The past two years in the program have allowed her to explore these other aspects of the profession. She was a TA in a first-year PharmD course for two years and supervised students on rotation at Sunnybrook Health Sciences Centre. She also sat on committees, including the Graduate Research in Progress conference committee, to help grow her leadership skills.
She also developed interest in the many different types of research. With her supervisor Carlo DeAngelis, Clinician Scientist at the Leslie Dan Faculty of Pharmacy, she led a study that involved interviewing patients enrolled in the Cannabis Consultation Service at the Odette Cancer Centre at Sunnybrook Health Sciences Centre to gather their perspectives on receiving the service through a pharmacist. With the study now complete, she is working with the team to publish manuscripts and present abstracts at various conferences.

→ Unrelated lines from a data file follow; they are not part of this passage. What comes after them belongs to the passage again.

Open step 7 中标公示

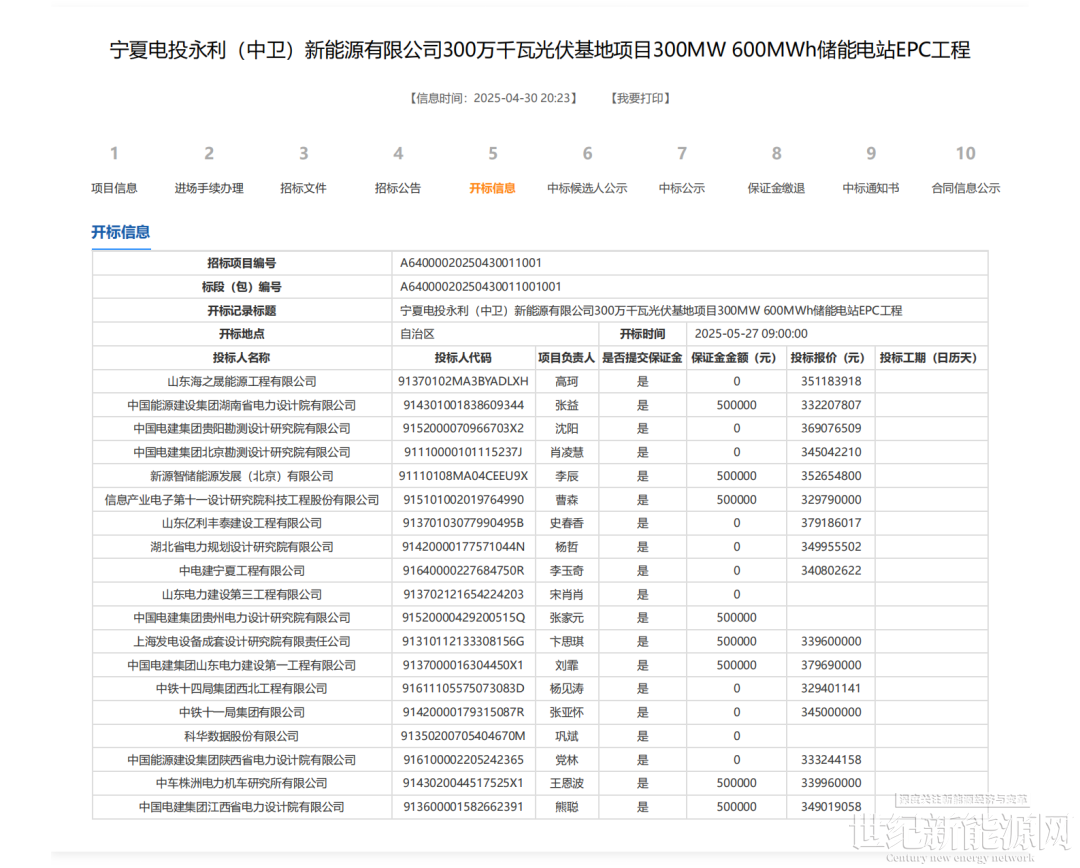pos(681,188)
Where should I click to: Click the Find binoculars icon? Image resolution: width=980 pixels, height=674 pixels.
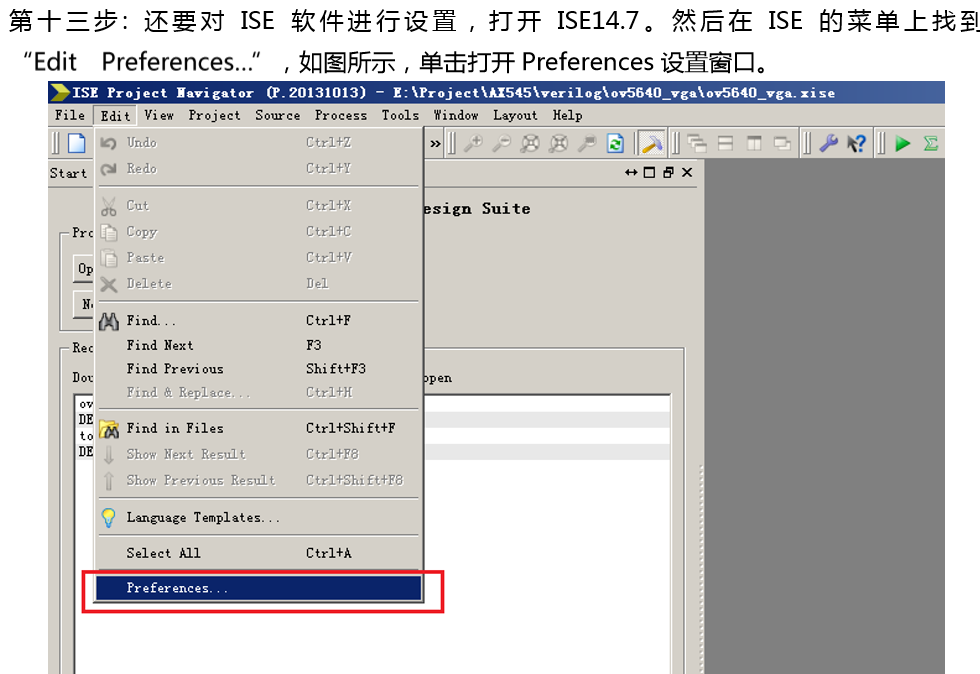[x=108, y=320]
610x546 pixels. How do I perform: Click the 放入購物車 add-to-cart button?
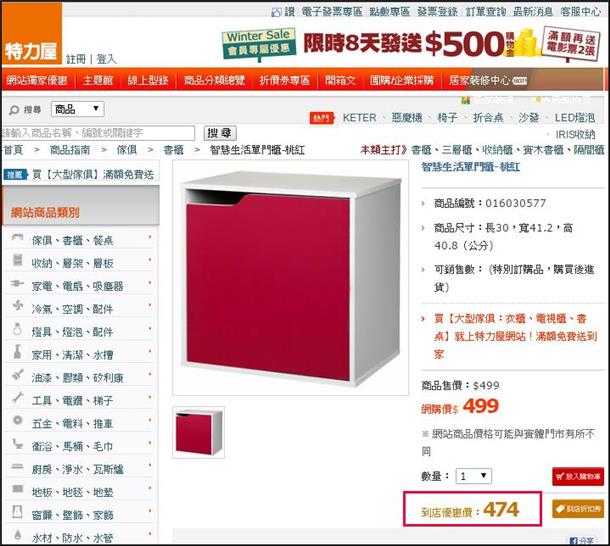pos(578,476)
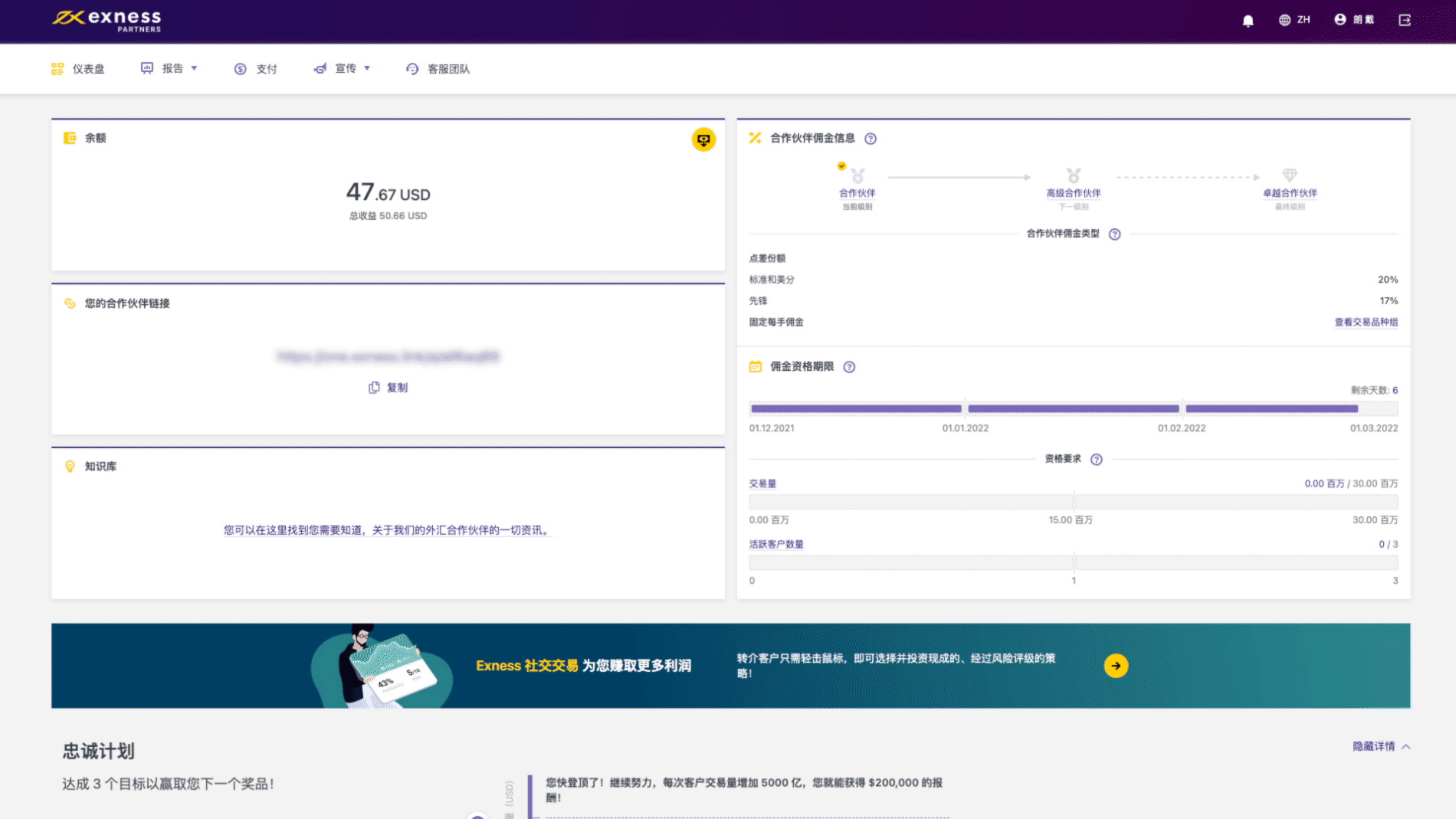Open the knowledge base forex partner link
This screenshot has height=819, width=1456.
click(387, 530)
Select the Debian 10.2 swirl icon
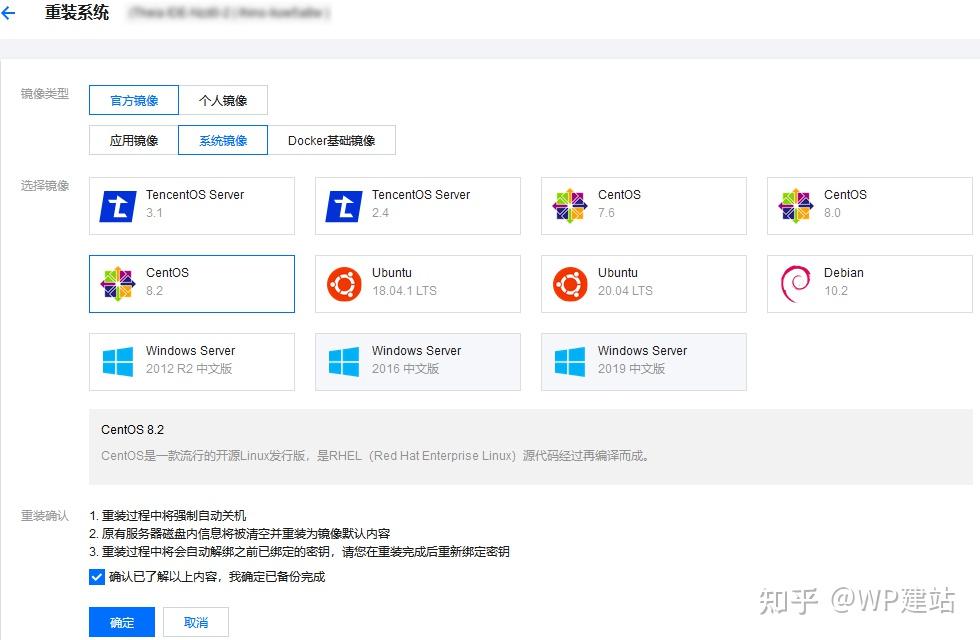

“I definitely feel more confident about my practice. I had opportunities to deliver professional presentations to demonstrate my research and clinical expertise,” she says. “And these opportunities have helped me work toward being a clinical expert in my area of interest.”
Based on these positive experiences, Marchese plans to incorporate research into her future practice, most likely in her clinical specialty of cancer and thrombosis, to help advance pharmacists’ knowledge in this area. She says that the program’s structure, with students working on their clinical and research components at the same time, helps prepare students for this type of career.
“Now that I’ve worked on various projects, I feel more confident to lead or be involved with practice-based research in the future.”
“Weaving research into day-to-day clinical practice can be a challenge, but the program is set up to prepare you to address important clinical questions or patient care challenges that the health care team may face,” she says. “Now that I’ve worked on various projects, I feel more confident to lead or be involved with practice-based research in the future.”
With the program now complete, both Stovel and Marchese want to incorporate their new interests and skills into their practices. And they both recognize the importance of mentorship and support from faculty in achieving their goals for the program.
“The networks that you establish through this program are critical. Having these connections and being able to collaborate with clinical leaders on future projects will help advance the profession,” says Marchese. “I felt very supported by my supervisor, professors and classmates, and it was quite rewarding to practise at a higher level.”
The MScPhm program at the Leslie Dan Faculty of Pharmacy provides an opportunity for pharmacists to gain advanced clinical therapeutic knowledge and practice experience in a defined area, in addition to research, education and leadership skills.